The hypothesis that more complex organisms have less compact genomes holds when other
species are examined. Let’s examine fruit fly fragment. If we agree that a fruit fly is more
complex than a yeast cell but less complex than a human then we would expect the
organization of the fruit-fly genome to be intermediate between that of yeast and humans.
The gene density in the fruit-fly genome is intermediate between that of yeast and humans,
and the average fruit-fly gene has many more introns than the average yeast gene but still
three times fewer than the average human gene.
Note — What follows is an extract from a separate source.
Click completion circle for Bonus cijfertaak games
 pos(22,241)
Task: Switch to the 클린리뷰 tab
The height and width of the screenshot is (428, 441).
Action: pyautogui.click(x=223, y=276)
It is beginning to become clear that the genome-wide repeats play an intriguing role in
dictating the compactness or otherwise of a genome. This is strikingly illustrated by the
maize genome, which at 5000 Mb is larger than the human genome but still relatively small
for a flowering plant. Only a few limited regions of the maize genome have been sequenced,
but some remarkable results have been obtained, revealing a genome dominated by repetitive
elements. The only gene in 50-kb region is one member of a family of genes coding for the
alcohol dehydrogenase enzymes. Instead of genes, the dominant feature of this genome
segment is the genome-wide repeats. The majority of these are of the LTR element type,
which comprise virtually all of the non-coding part of the segment, and on their own are
estimated to make up approximately 50% of the maize genome. It is becoming clear that one
or more families of genome-wide repeats have undergone a massive proliferation in the
genomes of certain species. This may provide an explanation for the most puzzling aspect of
the C-value paradox, which is not the general increase in genome size that is seen in
increasingly complex organisms, but the fact that similar organisms can differ greatly in
genome size. A good example is provided by Amoeba dubia which, being a protozoan, might
be expected to have a genome of 100-500 kb, similar to other protozoa such as Tetrahymena
pyriformis. In fact the Amoeba genome is over 200,000 Mb. Similarly, we might guess that
the genomes of crickets are similar in size to those of other insects, but these bugs have
genomes of approximately 2000 Mb, 11 times that of the fruit fly.
Nuclear genome:
DNA in the nucleus exists mainly in combination with histone proteins; the DNA–
histone complex is called “chromatin”. Chromatin can undergo changes in its structure in
response to various cellular metabolic demands. Chromatin can be envisioned as a repeat of
structural units called “nucleosomes”. The nucleosome core particle is composed of histone
octamer plus the DNA that wraps around it. The histone octamer contains two molecules
each of histones H2A, H2B, H3, and H4. DNA wraps around the octamer in a left-handed
supercoil in about 1.75 turns which encloses about 150 bp. Histone H1 is a linker histone
that, along with linker DNA (the DNA in between two nucleosome core particles), physically
connects the adjacent nucleosome core particles. The length of linker DNA varies with
species and cell types. Usually, nucleosome core particle and linker DNA on both sides of the
core encompasses between 180- and 200-bp DNA. Between the nucleosome unit structure
and the metaphase chromosome structure containing two chromatids, there are several levels
of organization and compaction of the chromatin. Each nucleosome has a diameter of 10 nm;
the nucleosomes are compacted into a solenoid fiber structure of 30 nm called as 30 nm fiber;
the 30-nm solenoid fibers are compacted into a 300-nm filament; and finally, the 300-nm fi
laments are further compacted into a 700-nm chromosome. During cell division, when the
chromosomes duplicate, a 1,400-nm metaphase chromosome is produced containing two
chromatids, each chromatid being 700 nm.
Figure: From nucleosome to chromosome.
The 30 nm fiber is probably the major type of chromatin in the nucleus during
interphase, the period between nuclear divisions. When the nucleus divides, the DNA adopts
a more compact form of packaging, resulting in the highly condensed metaphase
chromosomes that can be seen with the light microscope and which have the appearance
generally associated with the word 'chromosome'. The metaphase chromosomes form at a
stage in the cell cycle after DNA replication has taken place and so each one contains two
copies of its chromosomal DNA molecule. The two copies are held together at the
centromere, which has a specific position within each chromosome. Individual chromosomes
can therefore be recognized because of their size and the location of the centromere relative
to the two ends. Further distinguishing features are revealed when chromosomes are stained.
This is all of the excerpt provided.